DAVOS, Switzerland - The success of talks this year to salvage a global climate accord hinge on money, Mexico's President Felipe Calderon said Friday, urging executives at the World Economic Forum to pay more to fight climate change.

Despite recent scandals that have invigorated global warming skeptics, Calderon and the UN climate chief vigorously defended scientific work showing that sea levels are rising and glaciers melting, with consequences for millions of people and economies worldwide.

Calderon will host the UN climate summit in Cancun at the end of the year, which hopes to improve on the failure last month in Copenhagen to produce a binding accord limiting carbon emissions.

"The economic costs associated with trying to tackle climate change" are central to the challenges facing governments, he said.

"We need to try to learn from our mistakes in Copenhagen," Calderon said in Davos. "If we can find an economic mechanism ... we will be on track."

Rich and developing countries clashed at Copenhagen over how much, and how, each should contribute to battling global warming. At the end, the key emerging economies of Brazil, South Africa, India and China brokered a political accord with President Barack Obama and they will play a key role in shaping what the UN hopes will be a legally binding climate deal by the end of the year.

As countries shakily emerge from recession, a key part of the debate is ensuring that progress is environmentally effective but also won't break the bank.

"In the private sector, we need clear targets," said Renault-Nissan head Carlos Ghosn, who has championed electric cars.
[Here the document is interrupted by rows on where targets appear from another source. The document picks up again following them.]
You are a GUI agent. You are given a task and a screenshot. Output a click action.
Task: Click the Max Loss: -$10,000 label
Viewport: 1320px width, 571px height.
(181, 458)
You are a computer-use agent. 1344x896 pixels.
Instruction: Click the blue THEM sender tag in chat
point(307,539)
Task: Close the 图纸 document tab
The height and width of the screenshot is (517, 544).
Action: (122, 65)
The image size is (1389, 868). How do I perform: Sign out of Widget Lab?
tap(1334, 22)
He encouraged cooperation among governments and the private sector for a climate accord and for fixed emissions targets and prices for emitting carbon gases.

Yvo de Boer, head of the UN Framework Convention on Climate Change, told The Associated Press that recent scandals over climate data have not discredited the scientific evidence that global warming exists and must be countered.
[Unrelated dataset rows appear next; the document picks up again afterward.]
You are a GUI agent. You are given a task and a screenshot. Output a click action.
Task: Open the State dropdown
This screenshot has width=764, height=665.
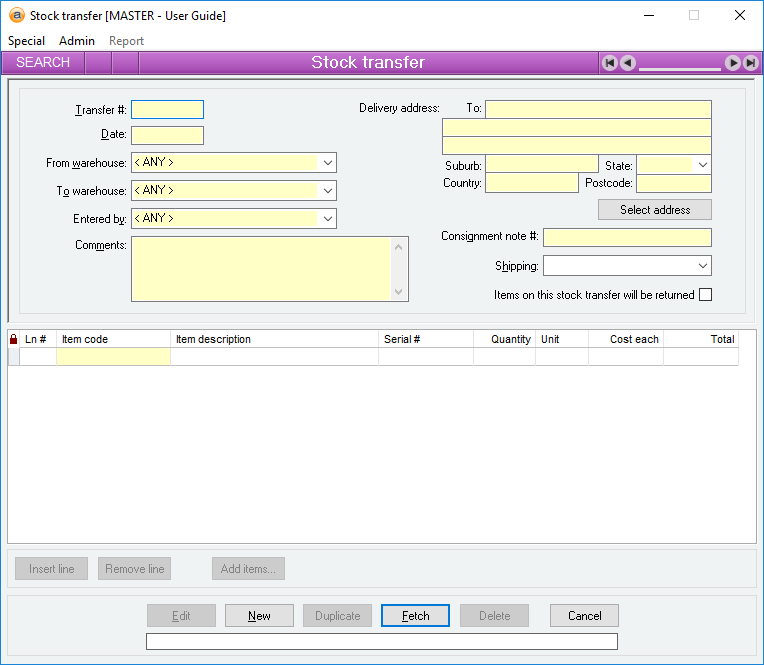click(x=702, y=165)
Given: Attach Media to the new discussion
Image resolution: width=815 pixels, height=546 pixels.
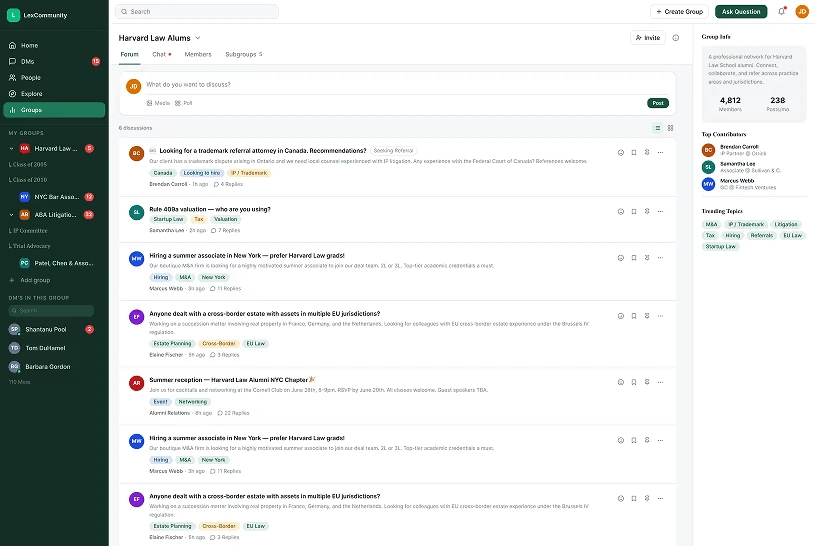Looking at the screenshot, I should pos(158,103).
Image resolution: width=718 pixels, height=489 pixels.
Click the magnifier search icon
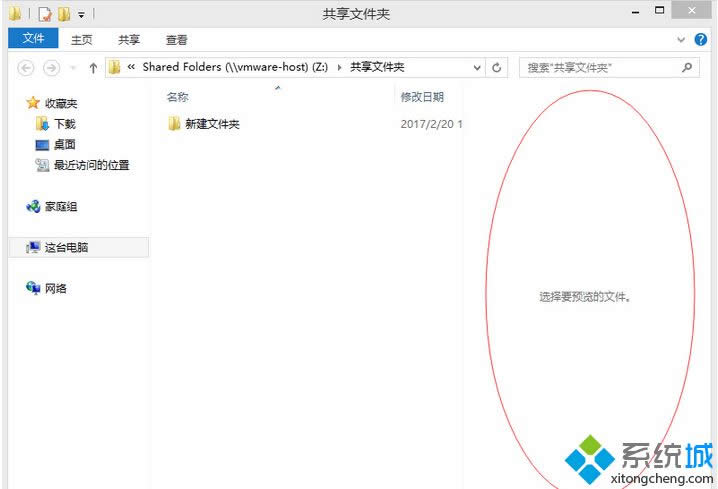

"What's happened, it's unfortunate, it's bad, it's wrong, but I don't think it has damaged the basic science," he said in an interview late Thursday.

Global warming skeptics have expressed anger after a UN report warning that Himalayan glaciers could be gone by 2035 turned out to be off by hundreds of years because of a typo -- the actual year was 2350 -- and over stolen e-mails from the University of East Anglia's climate science unit.

"Concluding that the Himalayan glaciers are going to disappear later is like being happy about the fact that the Titanic is sinking more slowly than we had originally feared, even though it's still going to sink," de Boer said.

De Boer expressed confidence that the business leaders at Davos, who are starting to enjoy an economic recovery after a rough couple of years, would invest anew in renewable energy.

"Energy sector investments that were put on hold because of the crisis are beginning to be made again," he said. "I think people will take future climate change policy into account."

Also Friday, Microsoft founder Bill Gates was speaking about how to better target global development aid and was expected to announce new funding to bring vaccines to poor countries.